(Exercise objective): Transcribe the records below exactly, leaving out any pictures.

(Dataset excerpts):

_ _ _ _ _

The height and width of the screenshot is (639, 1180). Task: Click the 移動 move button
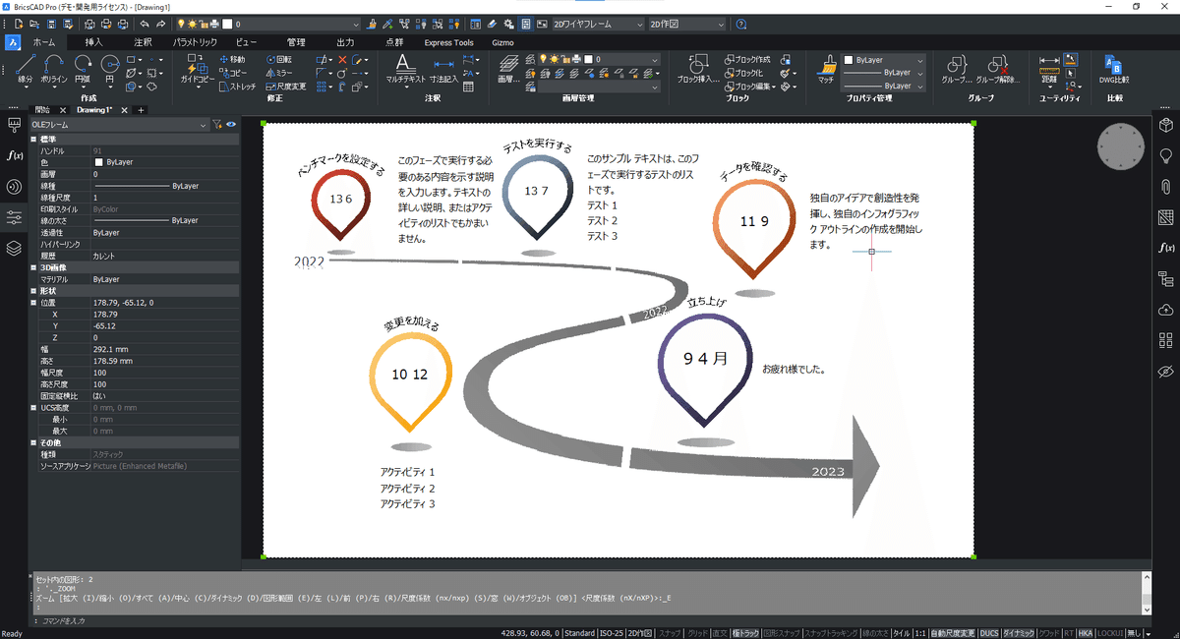click(x=232, y=59)
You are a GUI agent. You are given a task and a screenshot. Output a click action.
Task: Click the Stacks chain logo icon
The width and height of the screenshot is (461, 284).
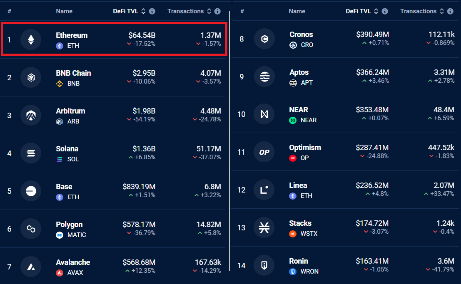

_ _ _ _ _

(Reply):
The height and width of the screenshot is (639, 1180). Task: Click the 移動 move button
click(x=232, y=59)
You are a GUI agent. You are given a task and a screenshot. Output a click action.
Task: Click the Stacks chain logo icon
The width and height of the screenshot is (461, 284).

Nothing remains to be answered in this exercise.